The pattern is consistent. Walk into a recently acquired company where most of the workforce did not ask for the PE ride, earn credibility fast, and align everything IT does to the deal thesis. This transformation muscle was developed long before entering the PE space. At Commercial Metals, a Fortune 500 publicly-traded company, that meant enabling a digital portal that generated over $40 million in new revenue within 12 months. At Denali, the focus is automation, cyber resilience, and EBITDA growth through both back-office efficiency and leveraging AI to accelerate organic growth... a vision of our CEO.
Kennington has done this enough times to know where the pressure comes from and where first-time PE CIOs lose their footing.
Prove It in Months
The first thing Kennington does in any new role is get out to the field and listen. He asks questions, including ones he knows might sound basic, to understand how the business actually works. From there, he looks for champions willing to take a short-term risk alongside him.
"The language I always use is outcome," Kennington said. "How we get there, we can talk later. But really, the outcome I'm focused on... what if we're able to automate some of this? Or pull some of the costs out of this operation?"
At Denali, his first move was mapping the company's cyber posture to the PE firm's own rubric. When he presented the results, the firm's cyber lead stopped the meeting to thank him, noting he wished the other portfolio companies had done this level of work. That kind of early signal earns runway for everything that comes after.
Revenue Is a Business Initiative
Kennington is direct about where credit belongs on technology-enabled revenue. The $40 million portal at Commercial Metals succeeded because a sales executive had the vision and the courage to attach a number to it before launch.
"Most of these initiatives are not IT-led. They're IT-enabled," Kennington said. "The first risk we have of failing is not making it crystal clear to the board, the CEO, and everybody else that this is not an IT initiative."
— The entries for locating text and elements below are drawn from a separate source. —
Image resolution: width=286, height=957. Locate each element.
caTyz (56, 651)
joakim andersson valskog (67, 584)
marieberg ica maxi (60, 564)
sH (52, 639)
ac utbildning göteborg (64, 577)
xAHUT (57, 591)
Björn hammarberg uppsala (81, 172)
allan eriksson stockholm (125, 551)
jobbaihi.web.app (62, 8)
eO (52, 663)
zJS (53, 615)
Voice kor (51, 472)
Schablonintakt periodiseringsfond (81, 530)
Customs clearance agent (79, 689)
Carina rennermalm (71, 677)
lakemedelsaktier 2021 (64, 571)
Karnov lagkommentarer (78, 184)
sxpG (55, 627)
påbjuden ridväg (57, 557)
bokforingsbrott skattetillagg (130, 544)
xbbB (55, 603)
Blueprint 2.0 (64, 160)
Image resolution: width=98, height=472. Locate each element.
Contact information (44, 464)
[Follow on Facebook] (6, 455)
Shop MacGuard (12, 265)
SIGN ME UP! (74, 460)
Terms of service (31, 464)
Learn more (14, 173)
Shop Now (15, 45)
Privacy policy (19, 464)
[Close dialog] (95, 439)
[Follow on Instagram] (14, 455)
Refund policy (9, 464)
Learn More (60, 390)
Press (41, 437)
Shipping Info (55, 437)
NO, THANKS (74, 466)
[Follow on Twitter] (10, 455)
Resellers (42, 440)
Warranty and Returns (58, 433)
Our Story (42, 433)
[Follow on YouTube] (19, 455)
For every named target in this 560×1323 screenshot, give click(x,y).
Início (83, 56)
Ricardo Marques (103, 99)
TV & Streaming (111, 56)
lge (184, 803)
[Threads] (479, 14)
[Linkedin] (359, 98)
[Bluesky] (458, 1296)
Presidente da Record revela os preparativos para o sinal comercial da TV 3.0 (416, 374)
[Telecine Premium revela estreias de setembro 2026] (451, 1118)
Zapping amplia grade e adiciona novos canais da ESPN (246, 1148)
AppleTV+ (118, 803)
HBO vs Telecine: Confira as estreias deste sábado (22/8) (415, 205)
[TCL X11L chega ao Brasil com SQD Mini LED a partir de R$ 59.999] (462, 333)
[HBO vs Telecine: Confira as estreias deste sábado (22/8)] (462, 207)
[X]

He applies the same discipline to AI investments. His rubric for the Denali board: go after real money, not hours saved. "Hours saved is a unicorn dollar," he said. Unless headcount is actually being eliminated, the EBITDA impact is zero. He looks for projects with measurable financial impact, available data, minimal process change, and a timeline of three to four months.
Where IT Can Take Away Value
Kennington built the structure for a virtual data room at Denali before he worked on anything else. Every deployment and configuration change is documented and stored. He has been through enough due diligence cycles to understand what buyers look for and what makes them nervous.
"IT doesn't necessarily add value, but it can take away value," Kennington said. At a previous exit, the acquiring firm's due diligence team stopped to say they had never been through an IT review that prepared. That result came from daily discipline maintained from day one, not last-minute cleanup.
Dragon Slayers Who Never Watch Their Back
Kennington describes his team-building philosophy as "Navy SEAL IT." The team does not have to be large, but every person has to operate with full trust and no politics. At his previous company, he inherited nine direct reports who did not talk to each other. By the time he left, the group was cohesive and actually enjoyed operating as a team. This was important given the amount of transformation going on, including ERP replacements, technology overhauls, and dramatic sourcing changes..Kennington is a strong believer in making the investment into team members... it is a force-multiplier. He has been consistent with this over the years such that three of his former reports have since become CIOs themselves.
He gets his people plugged into the Dallas CIO community early, through breakfasts, dinners, and leadership events. One leader he inherited at Denali had been, in his words, "withering on the vine." Kennington loaded him with responsibility, and the results followed.
The Example
For CIOs entering private equity for the first time, Kennington believes the most common mistake is underestimating the pace. The deal thesis was already in motion before the job offer was extended. The team is watching how their new leader handles pressure, ambiguity, and setbacks from day one.
"You start paddling before your boat hits the water," he said. "Understand that you are the example. Whether you like it or not, all eyes are on you."